---- GIVEN PASSAGE

This invention relates generally to gyroscopic figurines and more specifically to gyroscopic figurines which move upon a supporting surface.
BACKGROUND OF THE INVENTION
Figurines, such as dolls, have existed for centuries. Today's dolls typically have manually manipulable legs, arms and heads. These dolls may be articulated to assume many different positions. However, these dolls are generally considered static as they do not move under their own power.
To overcome this static problem, dolls which can dance or skate have been designed which include a gyroscope mounted within the body of the doll, as shown in U.S. Pat. Nos. 99,644, 1,098,895, 1,584,979, 2,148,374 and 2,195,083. The gyroscope allows the dolls to balance and rotate upon one leg. The U.S. Pat. Nos. 99,644, 1,098,895 and 2,195,083 show dolls having a pivot leg aligned with the axis of rotation of the gyroscope wheel. These dolls on the most part however simply rotate in one place. The U.S. Pat. No. 1,584,979 shows a doll having a leg which pivots outwardly due to the centrifugal force upon the leg as the doll rotates. The U.S. Pat. Nos. 1,098,895 and 2,148,374 show mobile improvements on the basic concepts. The doll of the U.S. Pat. No. 1,098,895 has an arm which pivots, thereby changing the centrifugal force and thus the speed of doll rotation. The doll of the U.S. Pat. No. 2,148,374 has its pivot leg point of contact with the underlying surface offset from the gyroscopes axis of rotation. The offset causes the doll to move along the underlying supporting surface. These dolls however typically have a limited range of motions, and thus quickly become uninteresting to a child.

--------

Please reproduce word for word the part of the gyroscopic doll passage above, starting with "BACKGROUND OF THE" and going on through "their own power.".

---- DATASET ENTRIES

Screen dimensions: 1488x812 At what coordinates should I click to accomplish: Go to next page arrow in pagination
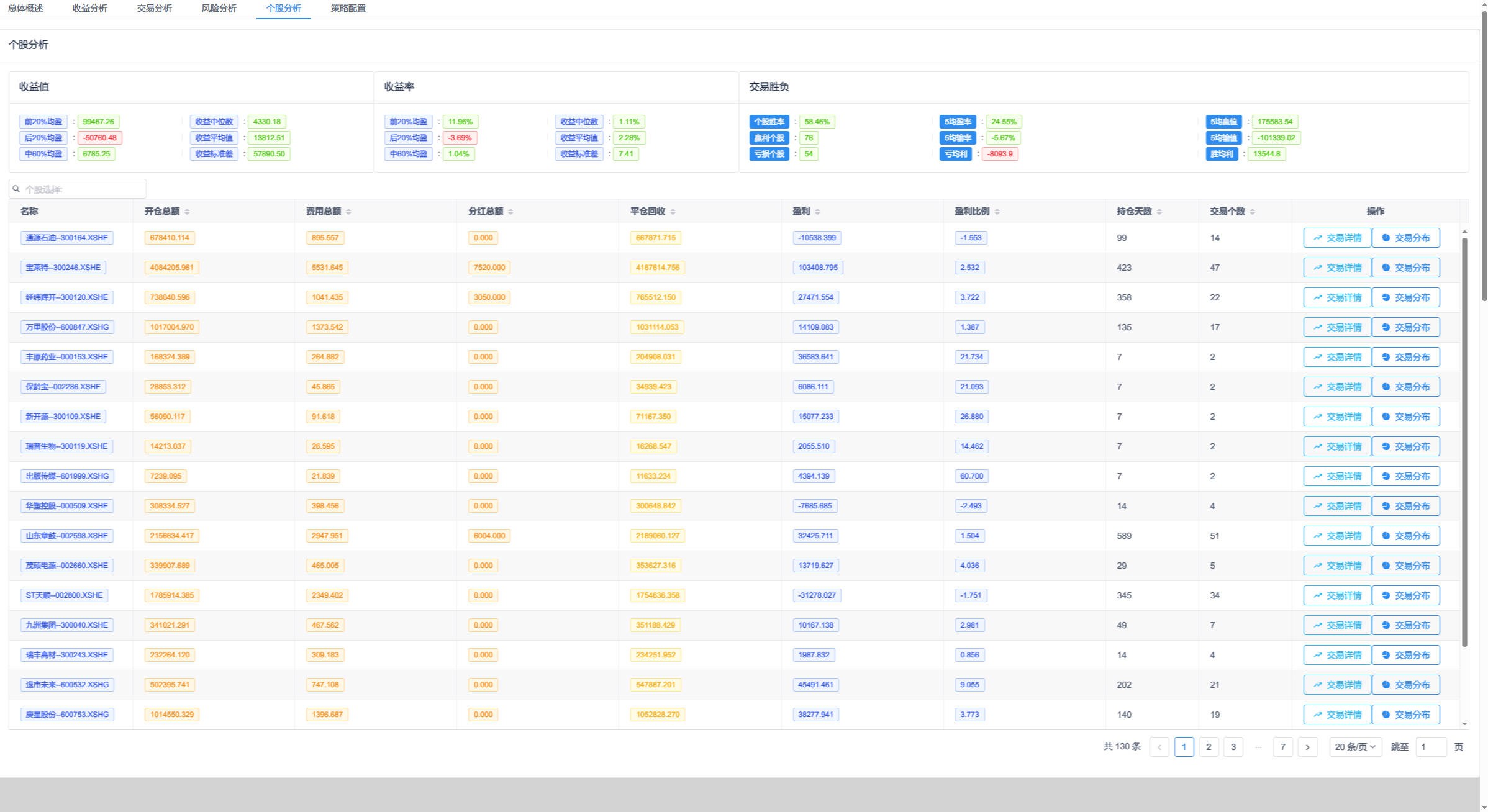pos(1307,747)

--------
---- DATASET ENTRIES

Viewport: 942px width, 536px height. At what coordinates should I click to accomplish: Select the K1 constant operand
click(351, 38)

--------

● EXERCISE SOLUTION
BACKGROUND OF THE INVENTION
Figurines, such as dolls, have existed for centuries. Today's dolls typically have manually manipulable legs, arms and heads. These dolls may be articulated to assume many different positions. However, these dolls are generally considered static as they do not move under their own power.